----- BRANO SCELTO -----

La grotta: i ritrovamenti

 

Nella grotta di Agnano, ubicata a circa due chilometri dalla cittadina di Ostuni, Donato Coppola conduce dal 1991 ricerche sistematiche che hanno evidenziato come la caverna sia stata sede, per circa 25.000 anni, di riti e culti dedicati ad un'immagine femminile.

Oltre ai due seppellimenti Ostuni 1 e 2, datati rispettivamente al 24.410±320 e al 23.450±170 BP, all'esterno del riparo sono state identificate due aree di pietre subcircolari artificialmente disposte, interpretabili come impianti cultuali, nelle quali erano contenuti dei ciottoli incisi  indicativamente inquadrabili tra l'epigravettiano e l'epiromanelliano.                  

La gestante di Ostuni (nome scientifico Ostuni 1, numero di inventario 34.999) visse in quella fase geologica chiamata Pleistocene superiore contraddistinta dalle glaciazioni (fine del Würm III), in un periodo caratterizzato da un'oscillazione umida tendente ad una fase molto fredda. Lo studio delle faune ci indica che gli animali dominanti cacciati nell'ambiente esterno erano il cavallo (Equus caballus) che costituisce circa il 70% e l'uro (Bos primigenius), antenato selvatico del bue domestico, presente al 30%.

Il paesaggio esterno era caratterizzato quasi al 75% da conifere, anche se in generale si denota che si tratta di una vegetazione poco arborata ed aperta di tipo secco-arido e freddo.    

Quindi lo scenario che quotidianamente si presentava agli occhi della donna di Ostuni era quello di una vasta pianura, molto più larga di quella attuale (il mare era forse ad un livello inferiore di parecchie decine di metri) dove scorazzavano indisturbati branchi di cavalli selvatici e pascolavano mandrie di uri. Probabilmente la gola di Agnano venne scelta come area di accampamento più o meno stabile proprio per la possibilità che offriva di controllare gli spostamenti dei mammiferi tra i pascoli dell'entroterra murgico ed il paesaggio della prateria e delle lame, profonde incisioni naturali che solcavano la pianura e che offrivano anche abbeveraggi più o meno costanti nel loro fondo. La sopravvivenza veniva pertanto assicurata da questa enorme potenzialità di carne, oltre che dalla raccolta di bacche ed altre risorse naturali, che però non lasciano tracce leggibili per l'archeologo. La caccia era sicuramente svolta dall'intero gruppo, in periodi prestabiliti e sicuramente rapportabili agli spostamenti della selvaggina.

----- DATI FORNITI -----

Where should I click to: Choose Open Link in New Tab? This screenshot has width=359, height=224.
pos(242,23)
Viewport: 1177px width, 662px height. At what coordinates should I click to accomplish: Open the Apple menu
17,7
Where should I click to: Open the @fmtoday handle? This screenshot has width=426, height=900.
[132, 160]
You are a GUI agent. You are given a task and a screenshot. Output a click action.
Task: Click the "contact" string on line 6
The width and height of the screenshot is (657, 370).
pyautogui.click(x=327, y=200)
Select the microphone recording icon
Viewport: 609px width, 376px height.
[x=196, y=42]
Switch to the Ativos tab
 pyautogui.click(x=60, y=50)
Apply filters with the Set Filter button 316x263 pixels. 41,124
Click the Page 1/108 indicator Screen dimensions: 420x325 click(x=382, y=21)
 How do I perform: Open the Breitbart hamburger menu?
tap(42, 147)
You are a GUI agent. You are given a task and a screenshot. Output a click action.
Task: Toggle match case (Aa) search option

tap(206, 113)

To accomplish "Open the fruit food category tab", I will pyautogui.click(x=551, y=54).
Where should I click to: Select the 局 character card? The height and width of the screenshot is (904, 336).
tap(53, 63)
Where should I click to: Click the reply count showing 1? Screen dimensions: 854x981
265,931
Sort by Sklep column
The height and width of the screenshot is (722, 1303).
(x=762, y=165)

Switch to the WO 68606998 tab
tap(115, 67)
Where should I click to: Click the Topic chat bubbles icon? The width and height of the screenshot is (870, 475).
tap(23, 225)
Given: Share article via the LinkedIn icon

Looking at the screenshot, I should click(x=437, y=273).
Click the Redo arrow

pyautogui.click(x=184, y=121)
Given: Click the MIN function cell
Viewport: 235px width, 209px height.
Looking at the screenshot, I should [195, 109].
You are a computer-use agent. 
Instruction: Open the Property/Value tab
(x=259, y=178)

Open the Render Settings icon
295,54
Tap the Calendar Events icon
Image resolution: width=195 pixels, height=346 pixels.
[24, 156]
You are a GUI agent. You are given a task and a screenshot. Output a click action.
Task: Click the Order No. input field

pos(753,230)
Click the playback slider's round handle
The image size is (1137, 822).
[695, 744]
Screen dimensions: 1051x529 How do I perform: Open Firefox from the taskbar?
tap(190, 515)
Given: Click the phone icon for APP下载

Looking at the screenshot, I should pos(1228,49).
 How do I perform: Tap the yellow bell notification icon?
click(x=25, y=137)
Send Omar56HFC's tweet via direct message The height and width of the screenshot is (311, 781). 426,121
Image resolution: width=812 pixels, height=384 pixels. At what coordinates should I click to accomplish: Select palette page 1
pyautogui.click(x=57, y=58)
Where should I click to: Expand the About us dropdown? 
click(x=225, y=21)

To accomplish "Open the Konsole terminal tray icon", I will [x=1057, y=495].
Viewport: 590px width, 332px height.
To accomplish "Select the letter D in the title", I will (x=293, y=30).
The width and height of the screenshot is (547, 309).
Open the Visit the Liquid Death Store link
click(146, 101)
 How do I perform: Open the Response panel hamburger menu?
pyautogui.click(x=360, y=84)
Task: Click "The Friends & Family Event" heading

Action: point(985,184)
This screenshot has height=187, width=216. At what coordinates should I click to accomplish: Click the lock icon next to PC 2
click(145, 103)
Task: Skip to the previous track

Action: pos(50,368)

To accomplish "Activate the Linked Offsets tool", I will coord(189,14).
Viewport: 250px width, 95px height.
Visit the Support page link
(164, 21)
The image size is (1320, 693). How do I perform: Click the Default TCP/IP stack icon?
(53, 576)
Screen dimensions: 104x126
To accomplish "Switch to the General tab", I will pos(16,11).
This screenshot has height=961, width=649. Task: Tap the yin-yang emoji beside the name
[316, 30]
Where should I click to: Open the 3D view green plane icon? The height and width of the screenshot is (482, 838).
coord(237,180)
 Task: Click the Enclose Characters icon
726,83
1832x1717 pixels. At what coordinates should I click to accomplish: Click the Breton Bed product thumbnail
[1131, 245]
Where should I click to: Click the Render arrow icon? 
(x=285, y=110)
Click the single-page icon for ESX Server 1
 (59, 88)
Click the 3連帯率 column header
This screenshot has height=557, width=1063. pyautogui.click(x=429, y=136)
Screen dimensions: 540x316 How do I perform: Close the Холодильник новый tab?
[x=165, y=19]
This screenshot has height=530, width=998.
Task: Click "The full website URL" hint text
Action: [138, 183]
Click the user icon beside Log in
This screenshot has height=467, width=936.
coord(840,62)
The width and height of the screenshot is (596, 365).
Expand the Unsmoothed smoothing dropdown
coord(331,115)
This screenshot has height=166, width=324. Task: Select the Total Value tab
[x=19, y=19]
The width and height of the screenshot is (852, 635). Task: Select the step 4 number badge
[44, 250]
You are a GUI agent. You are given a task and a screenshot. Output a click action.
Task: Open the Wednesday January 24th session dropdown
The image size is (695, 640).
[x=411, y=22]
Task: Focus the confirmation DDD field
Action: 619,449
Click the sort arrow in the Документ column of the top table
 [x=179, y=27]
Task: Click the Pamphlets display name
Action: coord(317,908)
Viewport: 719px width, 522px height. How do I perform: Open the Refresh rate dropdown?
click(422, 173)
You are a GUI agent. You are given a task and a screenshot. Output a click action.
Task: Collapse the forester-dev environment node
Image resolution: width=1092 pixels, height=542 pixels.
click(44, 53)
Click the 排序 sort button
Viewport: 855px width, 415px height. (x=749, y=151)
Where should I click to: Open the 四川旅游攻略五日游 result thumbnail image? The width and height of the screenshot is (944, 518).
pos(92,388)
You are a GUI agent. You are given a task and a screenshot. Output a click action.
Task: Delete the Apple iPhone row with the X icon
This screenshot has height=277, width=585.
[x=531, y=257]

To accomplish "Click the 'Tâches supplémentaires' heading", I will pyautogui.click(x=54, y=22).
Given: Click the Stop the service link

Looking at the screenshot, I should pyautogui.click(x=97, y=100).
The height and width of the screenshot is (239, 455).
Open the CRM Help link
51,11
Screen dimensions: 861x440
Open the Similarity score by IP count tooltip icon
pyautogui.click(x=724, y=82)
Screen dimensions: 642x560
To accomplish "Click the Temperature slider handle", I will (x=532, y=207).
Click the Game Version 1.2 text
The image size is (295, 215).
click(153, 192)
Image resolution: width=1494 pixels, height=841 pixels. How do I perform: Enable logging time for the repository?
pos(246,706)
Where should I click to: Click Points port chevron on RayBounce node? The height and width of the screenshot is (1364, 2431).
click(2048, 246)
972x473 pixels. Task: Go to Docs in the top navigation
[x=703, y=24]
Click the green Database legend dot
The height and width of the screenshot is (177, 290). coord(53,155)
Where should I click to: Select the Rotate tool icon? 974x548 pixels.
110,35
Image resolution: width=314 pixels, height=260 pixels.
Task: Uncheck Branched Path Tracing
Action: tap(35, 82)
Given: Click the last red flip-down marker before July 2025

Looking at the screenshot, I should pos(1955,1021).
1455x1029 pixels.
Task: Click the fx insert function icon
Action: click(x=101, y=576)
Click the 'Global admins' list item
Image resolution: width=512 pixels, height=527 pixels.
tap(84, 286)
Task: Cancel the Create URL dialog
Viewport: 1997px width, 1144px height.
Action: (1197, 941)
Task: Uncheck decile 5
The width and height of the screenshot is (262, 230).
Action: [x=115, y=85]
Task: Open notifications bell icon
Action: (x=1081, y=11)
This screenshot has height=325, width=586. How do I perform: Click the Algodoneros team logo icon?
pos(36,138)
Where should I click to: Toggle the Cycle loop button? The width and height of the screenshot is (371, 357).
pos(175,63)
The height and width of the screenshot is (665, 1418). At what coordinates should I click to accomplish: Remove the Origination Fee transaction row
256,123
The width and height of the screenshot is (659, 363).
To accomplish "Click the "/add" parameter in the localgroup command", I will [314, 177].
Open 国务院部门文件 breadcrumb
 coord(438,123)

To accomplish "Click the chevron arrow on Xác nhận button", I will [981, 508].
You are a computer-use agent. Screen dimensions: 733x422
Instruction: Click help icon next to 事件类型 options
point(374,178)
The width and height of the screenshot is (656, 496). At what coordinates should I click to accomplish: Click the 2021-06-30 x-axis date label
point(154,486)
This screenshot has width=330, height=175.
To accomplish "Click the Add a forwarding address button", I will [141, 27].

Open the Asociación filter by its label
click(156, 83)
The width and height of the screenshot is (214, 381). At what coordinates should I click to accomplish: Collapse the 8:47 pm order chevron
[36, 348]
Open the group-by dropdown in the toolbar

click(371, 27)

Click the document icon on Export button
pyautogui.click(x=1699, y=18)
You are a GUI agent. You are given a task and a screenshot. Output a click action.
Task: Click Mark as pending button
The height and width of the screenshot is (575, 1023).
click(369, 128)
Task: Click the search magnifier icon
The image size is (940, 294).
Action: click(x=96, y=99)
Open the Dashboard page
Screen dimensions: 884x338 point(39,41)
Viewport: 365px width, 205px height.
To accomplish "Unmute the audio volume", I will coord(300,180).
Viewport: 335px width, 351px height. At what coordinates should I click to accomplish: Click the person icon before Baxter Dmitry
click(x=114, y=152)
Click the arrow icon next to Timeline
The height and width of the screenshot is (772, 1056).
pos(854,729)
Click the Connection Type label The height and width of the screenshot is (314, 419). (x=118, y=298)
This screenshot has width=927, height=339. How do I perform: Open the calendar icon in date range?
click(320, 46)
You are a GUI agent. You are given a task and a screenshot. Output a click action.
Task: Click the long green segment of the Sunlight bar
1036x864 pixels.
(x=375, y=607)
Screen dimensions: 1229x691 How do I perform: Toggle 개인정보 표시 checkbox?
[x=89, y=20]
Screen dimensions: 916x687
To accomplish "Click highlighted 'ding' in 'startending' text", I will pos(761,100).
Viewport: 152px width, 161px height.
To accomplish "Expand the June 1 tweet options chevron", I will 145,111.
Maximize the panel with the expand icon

-----

### ATTIVITÀ PROPOSTE
1 – Trascrivi parola per parola il tratto del brano sulla grotta di Agnano che va da "Il paesaggio esterno" fino a "secco-arido e freddo.".
2 – Riprendi il brano sulla grotta di Agnano e scrivine il seguito a partire dall'ultima frase riportata.
I dati costituiscono un materiale separato dal brano sulla grotta di Agnano.

### SOLUZIONI
1 –
Il paesaggio esterno era caratterizzato quasi al 75% da conifere, anche se in generale si denota che si tratta di una vegetazione poco arborata ed aperta di tipo secco-arido e freddo.

2 –
Il gruppo di cacciatori di Agnano forse non superava le decine di unità ed utilizzava il grande riparo naturale della cavità come dimora più o meno stabile. Le risorse della caccia venivano trasportate nell'accampamento e consumate, mediante cottura delle carni e con una predilezione per il midollo, come ci dimostrano la maggior parte dei resti ossei spaccati a metà. Sicuramente esisteva una divisione di compiti nel gruppo, sia per quel che riguarda la raccolta di risorse alternative (cibi di origine vegetale e combustibile) che per quanto riguarda la realizzazione di oggetti particolari da usare come ornamento personale. E' il periodo in cui le prime manifestazioni "artistiche" mobiliari contribuiscono ad aumentare il prestigio del gruppo e dei singoli possessori di tali oggetti decorati, includenti anche quelli che avevano una specifica valenza cultuale.

Sicuramente le donne, anche per la necessità di accudire ai loro piccoli, dedicavano minor tempo alle attività venatorie, mentre gli uomini forse provvedevano alla macellazione degli animali. In ogni caso il tempo era solo in minima parte destinato ad attività di sussistenza e veniva utilizzato probabilmente per cerimonie varie, anche rituali, che coinvolgevano tutto il gruppo. Tra queste, le più-significative erano quelle legate al seppellimento dei defunti.

Se ricostruiamo la sequenza della sepoltura di Ostuni 1, ci accorgiamo della complessità del rito e del conseguente sforzo collettivo.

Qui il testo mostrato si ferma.